Paul Ryan? How does any candidate come out of a brokered convention with any scrap of legitimacy in the general? Someone who cannot come close to winning the popular vote in their own party can somehow win the general? I like Ryan, and I think he is the Republicans' most likable face by far, but that just won him the tallest midget prize. We Republicans (yes, still my party) just need to resign ourselves to Trump or no Republican president in the next 20 years.
 
Kasich has something else going for him. In addition to experience in Congress and as a Governor, he is the only sane person still vying for the Republican nomination.
 
1. I think there is a mathematical fallacy in here in that all these numbers don't really need to add up to 100. For example, you could say Hillary is 50-50, Trump is 50-50, Cruz has a 25-percent chance, Bernie 20-percent, Kasich 20-percent, Ryan 20-percent, and Rubio no chance, and it could still make perfect mathematical sense. But, then again, I am a math illiterate.

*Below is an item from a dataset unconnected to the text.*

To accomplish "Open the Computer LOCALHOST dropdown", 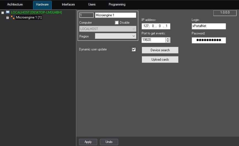I will 108,29.
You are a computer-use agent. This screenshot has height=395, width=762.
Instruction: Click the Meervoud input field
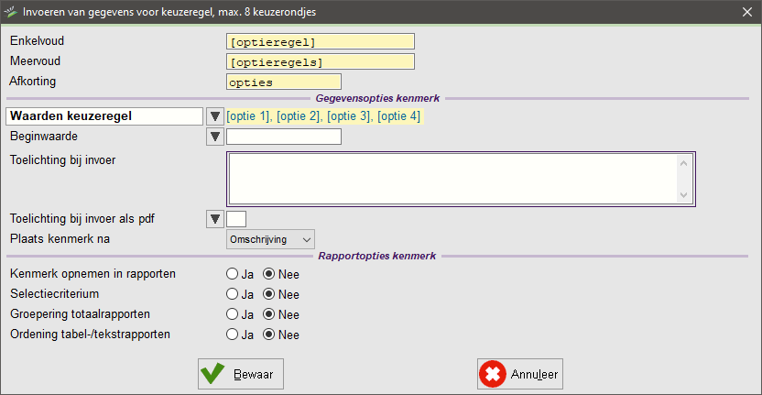320,61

2. I think there is a high-percentage chance that we will be able to offer some fairly concrete analysis regarding the Republican nomination come next Wednesday morning.

3. For all the craziness in the GOP, the fact that Bernie (no matter how much he wins) "can't win" is perhaps the craziest dynamic I have ever seen in presidential election politics.


 
I would give Hillary 70-80 percent. But the guru, in political science, is Alan Abramowitz. We patiently await his call.
 
WF-- I am no math expert either, but by my count it adds up to 100....
 
Oh, wait-- you are saying they don't NEED to add up to 100, not that they don't (I panicked). But I also feel that they do need to add up to 100 if it is to make sense. Unless we elect multiple presidents (or consider elections after 2016), it seems that there is a zero-sum element to it all, since only one gets to win.
 
As I say, I am no mathematician, but I don't think that is how probabilities work. But that is only a side point. Either way, I get what you're saying.
 
My 12-year-old son loves Vermin Supreme!
 
Hillary has nothing foreseeable in her way now to become our next president. At least foreseeable to me. Many vested citizens see her personal email activity as a problem.
To date there has been no evidence of classified material that was placed on her drive that was classified at that time. Even so, all material came from sources that knew her email was private and she would assume knew were unclassified. She will not be held responsible. This will not stop the attacks.
The rich lode of gullible folks in our country today seem to buy into any story handed them. Hillary's fate will be determined by the number of suckers who will buy anything that the Donald sells them. I don't think we are the United Suckers of America yet,
but I am not sure, so, Hillary 80% Donald 20% others 0%.